NEW YORK (GenomeWeb News) – Epigenetic differences are widespread across the genome, even in identical twins. But despite this variability, new research demonstrates that identical, or monozygotic, twins share more epigenetic marks than non-identical twins — suggesting epigenetic patterns are at least partly heritable.
An international team of researchers used a combination of microarrays and sodium bisulfite sequencing to assess genome-wide methylation differences within and between identical and non-identical twin sets. They found differences across the epigenomes of monozygotic twins, though such changes were less common in regulatory regions of the genome.
Overall, the researchers found that the epigenomes of monozygotic twins were more similar than those of non-identical, or dizygotic, twins, suggesting monozygotic twins inherit and maintain some of the same epigenetic signatures. The paper appeared online yesterday in the advanced online edition of Nature Genetics.
“Our findings represent a new way to look for the molecular cause of disease, and eventually may lead to improved diagnostics and treatment,” senior author Art Petronis, a researcher affiliated with the University of Toronto and Toronto’s Centre for Addiction and Mental Health, said in a statement.
Despite the emphasis put on genetics for understanding human traits, even monozygotic twins — who share the same genetic sequences — can have different phenotypes and disease risks, Petronis told GenomeWeb Daily News. Potential explanations for this so-called discordance or phenotypic dissimilarity may be found in epigenetics and environmental factors.
But environmental exposures are often difficult to characterize and don’t always explain phenotypic differences, Petronis said, explaining that despite the research done in this field very few good environmental risk candidates have been discovered. Instead, he and his colleagues speculated that stochastic epigenetic changes may be more common than previously believed.
For the latest paper, Petronis and his co-workers used 12K CpG island microarrays to look at the methylation patterns in white-blood cells and buccal epithelial cells, the cells lining the inside of the cheek, for dozens of pairs of monozygotic and dizygotic twins. They also compared the epigenetic profiles in cells from gut biopsies in 114 monozygotic twins.

• _Record excerpts_
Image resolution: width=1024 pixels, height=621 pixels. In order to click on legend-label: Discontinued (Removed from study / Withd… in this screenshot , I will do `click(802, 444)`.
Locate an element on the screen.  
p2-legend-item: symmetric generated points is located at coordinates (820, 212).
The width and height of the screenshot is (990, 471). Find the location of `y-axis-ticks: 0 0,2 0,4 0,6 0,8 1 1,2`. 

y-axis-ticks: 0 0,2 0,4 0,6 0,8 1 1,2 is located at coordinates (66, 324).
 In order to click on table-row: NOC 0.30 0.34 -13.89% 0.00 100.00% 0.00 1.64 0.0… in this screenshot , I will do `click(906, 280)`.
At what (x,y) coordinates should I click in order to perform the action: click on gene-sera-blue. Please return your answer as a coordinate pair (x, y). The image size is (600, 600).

• _Exercises to complete_
1 - Answer these questions from the twin epigenetics article.
(a) Which two methods did the team combine to assess genome-wide methylation differences?
(b) In which journal did the paper appear online?
(c) How many monozygotic twins supplied cells from gut biopsies for comparison?
2 - Pick up the twin epigenetics article after its last sentence and keep writing it.

• _Responses per task_
1 -
(a) Microarrays and sodium bisulfite sequencing.
(b) Nature Genetics (its advanced online edition).
(c) 114.

2 -
This microarray analysis gave the researchers a look at large-scale methylation patterns in the twins’ genomes, Petronis said. They verified some of these loci using bisulfite sequencing. Using this approach, the researchers found differences across the epigenomes of identical twins. “Now we see that these epigenetic differences are very common,” Petronis said.
Despite the differences in the epigenetic patterns from one twin to the other, some regions of the epigenome remained fairly similar. In particular, promoter regions and CpG islands had a high degree of conservation, which Petronis said might reflect the functional importance of these regions.
While he said it’s possible that environmental differences account for the epigenetic differences between twins, Petronis and his colleagues believe many of the epigenetic patterns arise spontaneously. Whereas DNA replication is a high fidelity process with very few errors, Petronis explained, epigenetic signals are lower fidelity — and, consequently, more prone to errors and changes.
This stochastic epigenetic variation would be consistent with animal studies suggesting animals with the same genes, raised in the same environment, had fairly wide phenotypic variance, Petronis noted.
For the second part of the study, the researchers compared epigenetic patterns in identical and non-identical twins. Because monozygotic twins have the same epigenome before the embryo splits, the team reasoned, comparing the epigenetic differences in monozygotic and dizygotic twins provides a peek into epigenomic inheritance and maintenance.
In general, the researchers found that monozygotic twins had more similar epigenomes than dizygotic twins, suggesting at least a certain degree of epigenetic heritability.
While a multi-billion dollar enterprise is dedicated to unraveling the DNA sequence of human and other genomes, Petronis argued, these inherited epigenetic patterns probably explain at least some of the heritability missing from existing genome-wide association studies.
Calling his team’s research a “preliminary, pilot study,” Petronis said he believes more research into the epigenome will complement the existing “DNA-centric paradigm.” In order to gain more confidence in the results and to understand how epigenetic patterns vary and influence certain parts of the genome, though, Petronis said he’d like to see similar studies done looking at the entire epigenome of many more sets of monozygotic and dizygotic twins.